Ninomiya Kinjiro tells the story of a 19th century figure who was born into poverty, rose in ranks to become a samurai, and later rescued hundreds of farming villages from financial ruin. Tokyo Art Beat (TAB) interviewed Sho Igarashi, the director of the film, which is now showing at Tokyo Photographic Art Museum (TOP Museum).
TAB: Why did TOP Museum decide to screen this film?
Risa Toyama (publicist): The museum has also screened Hazan and Adan, previous works from Director Igarashi.
TAB: The film is being shown with English subtitles. What appeal do you think it might have to a non-Japanese audience?
Director Sho Igarashi (SI): Daniel C. Imboden from the Civil Information and Educational Section at GHQ said, “Kinjiro Ninomiya is the greatest democrat from Japan” and “I don’t see any difference between Ninomiya’s thoughts and the essence of the Declaration of Independence.” I want [international] audiences to see how one Japanese person lived, standing firm in defense of “being equal as human beings” despite the fact that he was born as a farmer at the time of a class-based society in Japan.
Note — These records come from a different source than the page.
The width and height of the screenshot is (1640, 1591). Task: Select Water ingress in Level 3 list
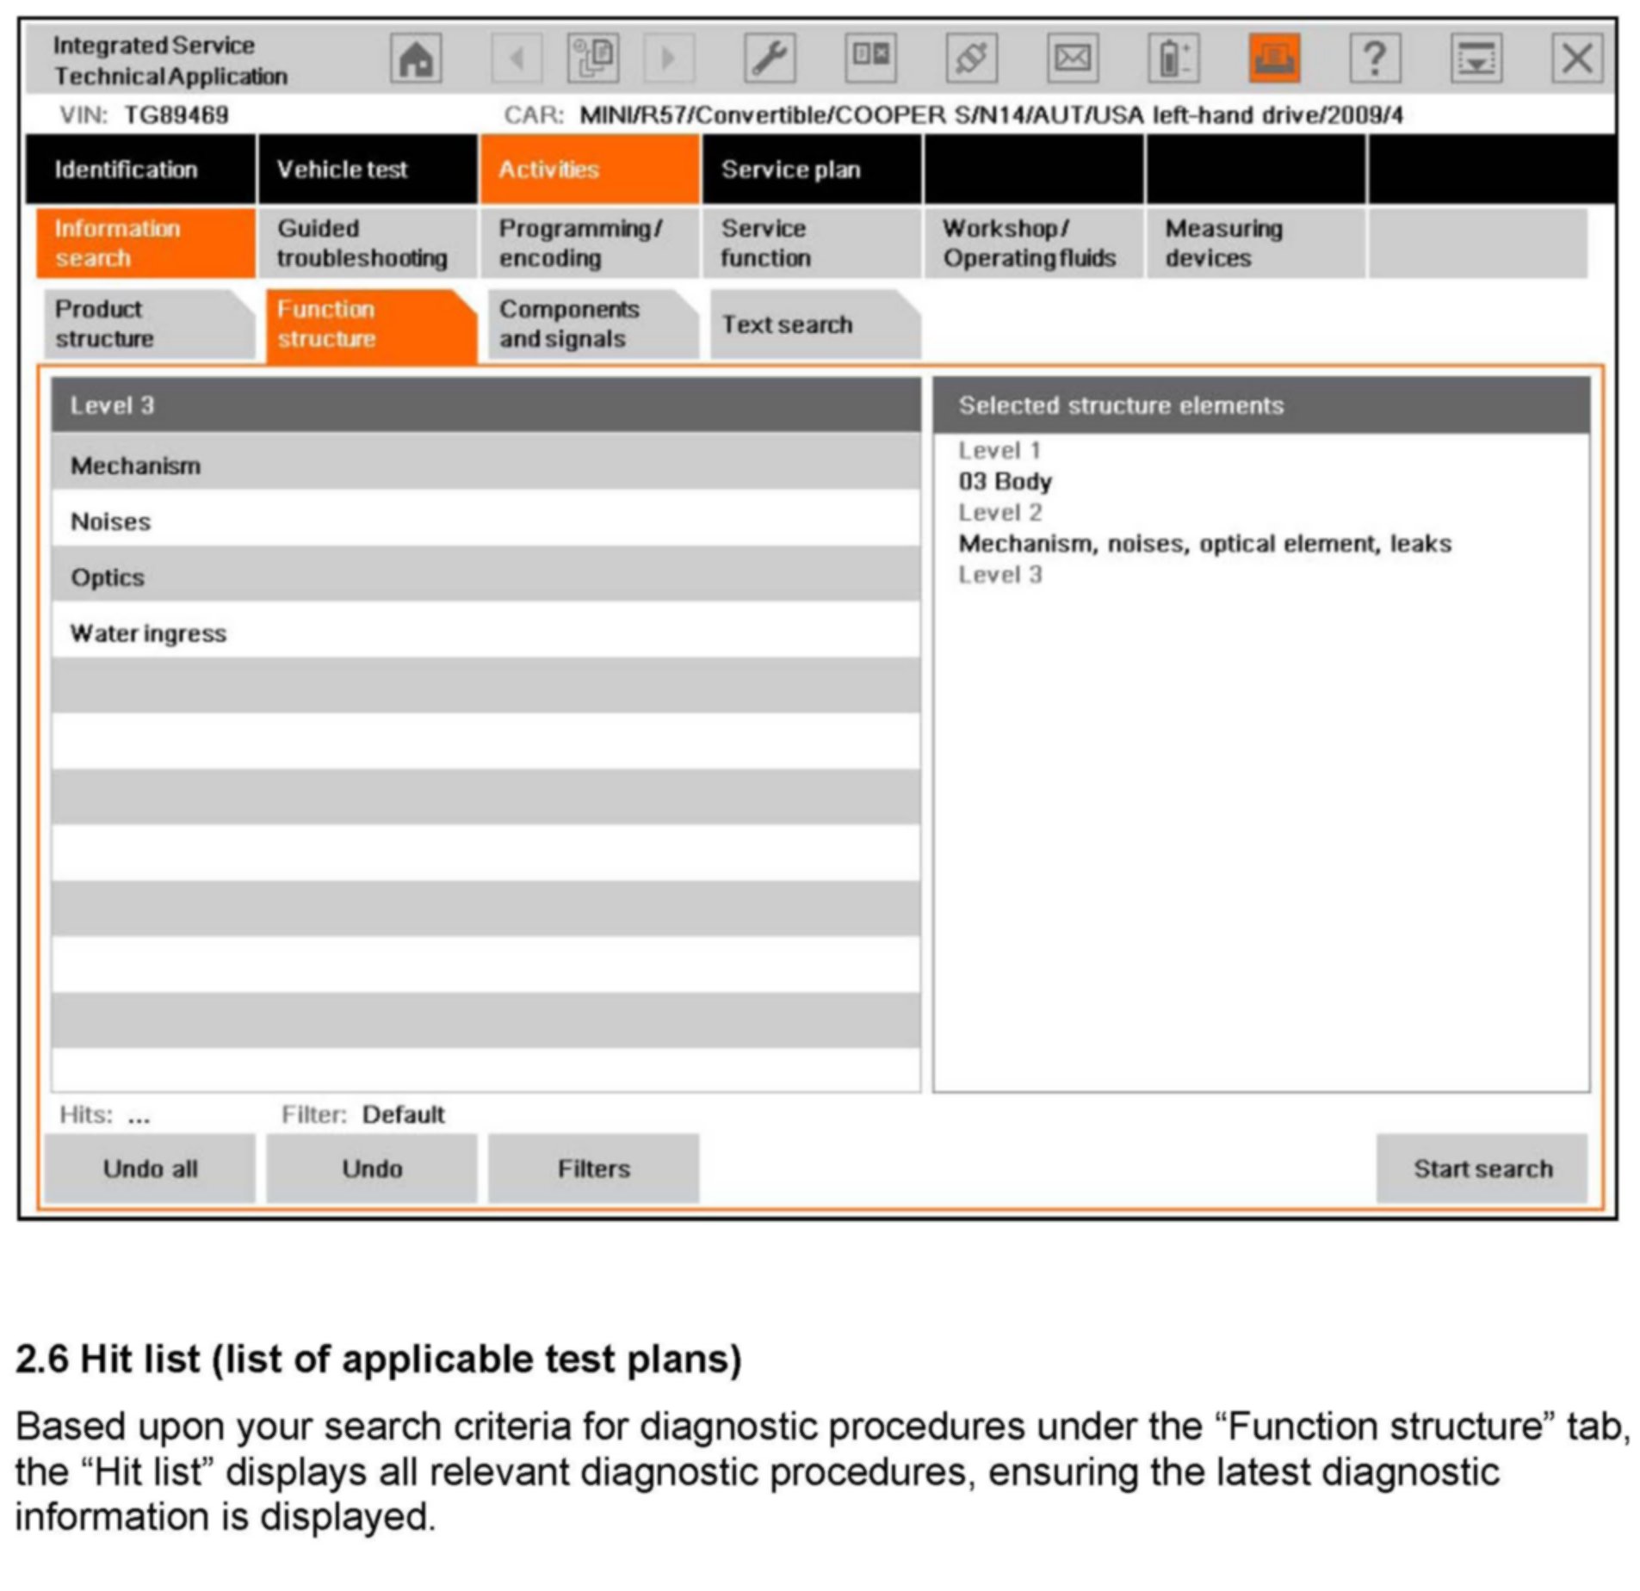point(485,633)
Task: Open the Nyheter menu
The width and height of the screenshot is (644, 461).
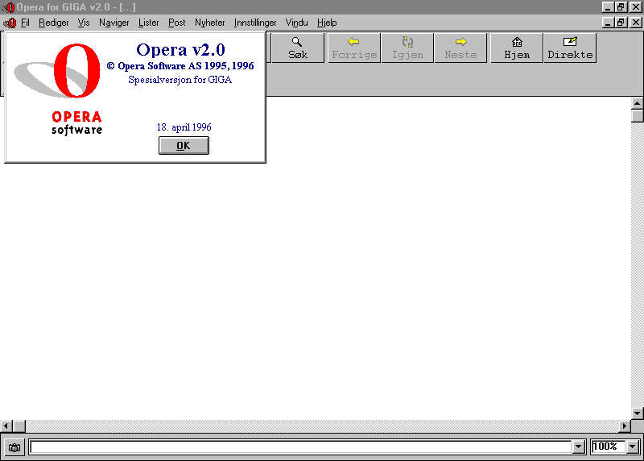Action: [x=210, y=23]
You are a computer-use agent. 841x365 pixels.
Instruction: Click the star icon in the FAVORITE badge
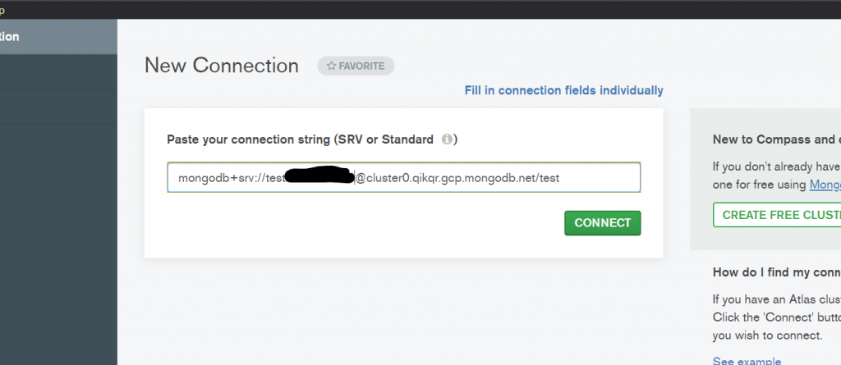tap(331, 66)
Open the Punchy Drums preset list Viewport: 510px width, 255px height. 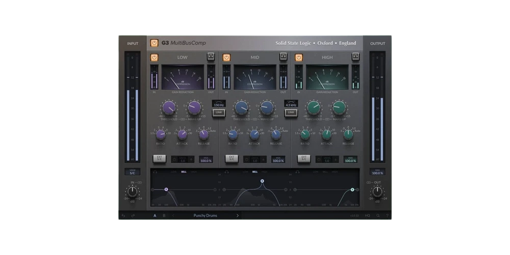click(205, 216)
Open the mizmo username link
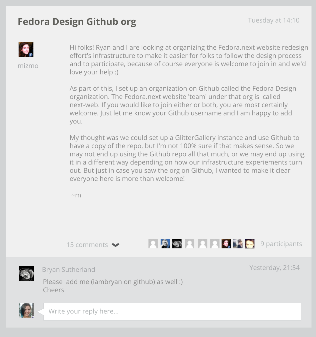This screenshot has height=337, width=316. [x=29, y=66]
TAB: How historically accurate is the film? Are Ninomiya’s conflicts with the samurai class true to life?
SI: The conflicts with Shosaku Toyota are true to life. And it’s accurate that Toyota later become fascinated with Ninomiya, became an irreplaceable right hand to him, and that soon after Ninomiya died, Toyota did too.
TAB: What can you tell us about the performance of the avant-garde dancer Min Tanaka?
SI: Mr. Tanaka is a world-renowned dancer. I cast him as Shoin, legendary Buddhist priest at Naritasan Shinshoji Temple, because Shoin must have a commanding presence. Mr. Tanaka shaved his head to play the part.
TAB: Ninomiya seems to have gone against authority in his lifetime, yet was later celebrated by the government, with statues of him installed at Japanese schools. What should be his proper place in Japanese history be?
SI: As for the statue of Kinjiro Ninomiya, back in the Meiji era, the Japanese government skillfully used him as an example of a diligent boy reading a book while carrying firewood. [He was meant] to be a model for citizens. But I think he was great as a revolutionist, rescuing more than 600 villages in his life.
TAB: Does filmmaking that celebrates historical figures have an obligation to portray them in their full complexity? Does it need to consider their legacy after their lifetimes?
SI: I didn’t try to make a hero’s biography. I wanted to portray a person, who believes in his thoughts and makes his way even by causing those around him trouble sometimes. I got interested in a man who peeked into houses at night to see if each villager was working. But what he did was revolutionary in a sense. This film is not just to celebrate a historic person. It’s a story about the meaning of living with morality and a sense of economy.
June 1–June 28
*Closed June 22
Screened with English subtitles from 18:30 every Friday June 7, 14, 21, and 28.